Testo di riferimento:
========================================

Al Chelsea non basta l'Oscar e la Juve riscopre Quagliarella

Bianconeri solidi e grintosi ritrovano l’anima della scorsa stagione Uno-due del brasiliano, ma Vidal e il bomber dimenticato pescano il pari

Al Chelsea non basta l'Oscar e la Juve riscopre Quagliarella

Un ritorno da Signora. La Champions ritrova la Juve che tien alto blasone e tradizione. Ripesca dalla panca delle sue dimenticanze Fabio Quagliarella, juventino per caso visti i tanti dubbi estivi, ma l'uomo della provvidenza in una serata che finisce con il rosa della vita interpretato dalla divisa color shocking di Buffon e dalle reti di Vidal e del napoletano. Pari a casa dei campioni d'Europa, un paio di occasioni buttate, una difesa che si è tenuta stretta, con qualche strattone pericoloso (Chiellini su Terry) e nonostante la tassa Bonucci (se non ne combina una, non è lui). Juve con cuore e anima della stagione scorsa, Chelsea in stile travet: tutti routinier, c'è la classe, un po' meno la prepotenza che interpretava Didier Drogba.

Ci voleva un Oscar per abbagliare la Juve. Dici Oscar e in Brasile di solito non sbagli: il nome fa garanzia nel basket ed anche nel calcio. Sarà casuale ma questo Oscarito ventunenne, che deborda in Oscar dos Santos Emboada junior, è un tipo con gocce di sangue nobile per lasciar traccia: tre gol nella finale del mondiale under 20 del 2011, vinta dal Brasile contro il Portogallo, piede dell'ultimo passaggio, ma pure piede da gol nella nazionale olimpica di Londra. Ieri, per la prima volta titolare allo Stamford Bridge, aveva il compito di occuparsi di Pirlo. Di Matteo gli ha spiegato il senso del termine francobollare e questo ha capito al volo, ma siccome non gli bastava giocarsela così ha fatto intuire a tutti la bontà del piede. Nel giro di due minuti ha tirato calci come fossero cazzotti per stendere il bisontino sbuffare e rullare della Juve. Ma questa era una Signora tutto cuore, che ha bagnato il ritorno in Champions ritrovando quel modo di giocare aggressivo e determinato che l'ha fatta grande l'anno passato in Italia.

========================================

Voci riportate:

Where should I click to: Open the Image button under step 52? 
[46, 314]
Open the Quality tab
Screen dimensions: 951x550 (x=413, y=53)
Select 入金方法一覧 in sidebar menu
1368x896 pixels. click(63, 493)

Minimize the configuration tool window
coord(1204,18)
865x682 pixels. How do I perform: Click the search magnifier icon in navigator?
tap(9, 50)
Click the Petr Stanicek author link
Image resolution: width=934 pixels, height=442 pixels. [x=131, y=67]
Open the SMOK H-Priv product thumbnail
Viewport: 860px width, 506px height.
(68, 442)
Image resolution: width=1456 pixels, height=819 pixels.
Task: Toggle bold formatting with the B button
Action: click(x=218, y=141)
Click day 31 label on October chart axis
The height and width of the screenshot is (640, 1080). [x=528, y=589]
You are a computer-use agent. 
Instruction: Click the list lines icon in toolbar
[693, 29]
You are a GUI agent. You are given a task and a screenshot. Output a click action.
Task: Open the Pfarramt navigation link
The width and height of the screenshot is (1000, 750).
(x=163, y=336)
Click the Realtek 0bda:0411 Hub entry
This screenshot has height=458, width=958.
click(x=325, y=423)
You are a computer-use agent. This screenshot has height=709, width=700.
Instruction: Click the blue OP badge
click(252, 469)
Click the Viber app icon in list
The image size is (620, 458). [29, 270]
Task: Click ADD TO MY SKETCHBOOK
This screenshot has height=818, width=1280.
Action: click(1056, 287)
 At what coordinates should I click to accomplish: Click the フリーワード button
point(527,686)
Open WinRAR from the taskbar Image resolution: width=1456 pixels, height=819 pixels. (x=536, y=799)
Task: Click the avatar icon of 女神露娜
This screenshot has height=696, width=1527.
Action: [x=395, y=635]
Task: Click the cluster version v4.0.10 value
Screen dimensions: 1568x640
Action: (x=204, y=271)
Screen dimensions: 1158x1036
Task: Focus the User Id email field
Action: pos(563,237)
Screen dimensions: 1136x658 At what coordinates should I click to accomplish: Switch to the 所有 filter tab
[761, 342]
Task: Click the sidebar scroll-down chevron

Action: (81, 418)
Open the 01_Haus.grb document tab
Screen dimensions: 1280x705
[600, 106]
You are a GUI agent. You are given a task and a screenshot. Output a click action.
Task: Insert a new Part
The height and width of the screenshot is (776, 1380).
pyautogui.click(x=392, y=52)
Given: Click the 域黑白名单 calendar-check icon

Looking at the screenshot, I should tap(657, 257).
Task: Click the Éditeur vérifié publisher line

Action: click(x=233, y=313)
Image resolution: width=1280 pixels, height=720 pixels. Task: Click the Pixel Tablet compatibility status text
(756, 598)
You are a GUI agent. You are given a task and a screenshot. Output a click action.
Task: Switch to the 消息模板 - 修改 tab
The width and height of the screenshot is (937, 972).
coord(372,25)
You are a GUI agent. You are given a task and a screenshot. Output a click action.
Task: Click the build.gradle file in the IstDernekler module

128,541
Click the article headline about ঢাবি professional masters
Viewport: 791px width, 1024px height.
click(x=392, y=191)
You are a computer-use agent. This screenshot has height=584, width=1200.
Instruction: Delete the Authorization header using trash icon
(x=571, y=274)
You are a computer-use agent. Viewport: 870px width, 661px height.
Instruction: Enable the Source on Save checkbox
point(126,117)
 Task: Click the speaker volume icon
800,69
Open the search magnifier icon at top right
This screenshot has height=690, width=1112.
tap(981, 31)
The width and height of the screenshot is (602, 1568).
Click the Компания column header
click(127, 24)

========================================

Compiti da svolgere:
(A) Traduci in inglese questa frase dell'articolo su Chelsea-Juventus: "Ieri, per la prima volta titolare allo Stamford Bridge, aveva il compito di occuparsi di Pirlo."
(B) Scrivi il seguito dell'articolo su Chelsea-Juventus, ripartendo subito dopo l'ultima frase presente.
Le voci sono materiale a sé, indipendente dal testo di riferimento.

Risposte ai compiti:
(A) Yesterday, starting for the first time at Stamford Bridge, he was tasked with dealing with Pirlo.

(B)
Partita che per venti minuti si è giocata in un tira molla del centrocampo: mi allungo io, ripieghi tu e viceversa. Nessuno deciso a scoprirsi, entrambe brave nel cercare di tener corto il campo. Ne è uscito un inesorabile piacere della strategia calcistica ma con quel “quid” in meno che si legge gol. Nessun tiro in porta, tanto correre, affannarsi, buttarsi avanti e indietro. Insomma piacevole, ma ci voleva il brivido dell'emozione. Juve con il solito assenteista internazionale, leggasi Giovinco (tre cosette in tutta la partita), fondata sul gioco fisico di Vidal e Marchisio, in attesa delle pensate, un po' offuscate, di Pirlo (sono sempre problemi quando gli appiccicano una sanguisuga) e di una intraprendenza altalenante nel lungo fascia. Chelsea serpentone in agguato, ma con la faticosa incombenza del dover proporre gioco: guizzante e poco più in Hazard, enigmatico in Torres, solido nei soliti noti. Poteva uscirne una melassa, se dopo una ventina di minuti la Juve non avesse pescato due occasioni da gol, mancate prima con Marchisio, poi con Vucinic e che l'avrebbero fatta pentire nel volgere di un morso calcistico. La solita, immancabile, tassa Bonucci (a sua volta immarcabile nelle fesserie) ha scoperto il protagonismo di Oscar: un tiro da fuori deviato dallo stopper ha battuto Buffon. E dopo due minuti un pasticcio fra Bonucci e Pirlo gli ha lasciato il tempo per un giro di valzer con tiro a rientrare che valeva la bellezza calcistica e il raddoppio.

A quel punto la Juve poteva esser spacciata ed, invece, ha dimostrato di essere squadra solida, determinata, essenziale, pescando dall'esuberanza di Vidal, pur azzoppato, il sinistro che ha rimesso la tremarella agli inglesi. Tre gol nel giro di otto minuti, anche lo spettacolo si è preso la sua parte e la rivincita.

Il resto è venuto negli altri trequarti d'ora. Partita tenuta sul filo di un equilibrio tecnico e tattico, Buffon ha tenuto a bada le conclusioni avversarie (poche, la migliore quella di Lampard), finché dalla panchina non è rispuntato Quagliarella.

Sette minuti per guardare negli occhi gli avversari, eppoi il guizzo che conquista e incenerisce: Mikel sbaglia un disimpegno, Marchisio ne approfitta per infilare quella palla che un gioco della Quaglia fa diventare da sogni d'oro.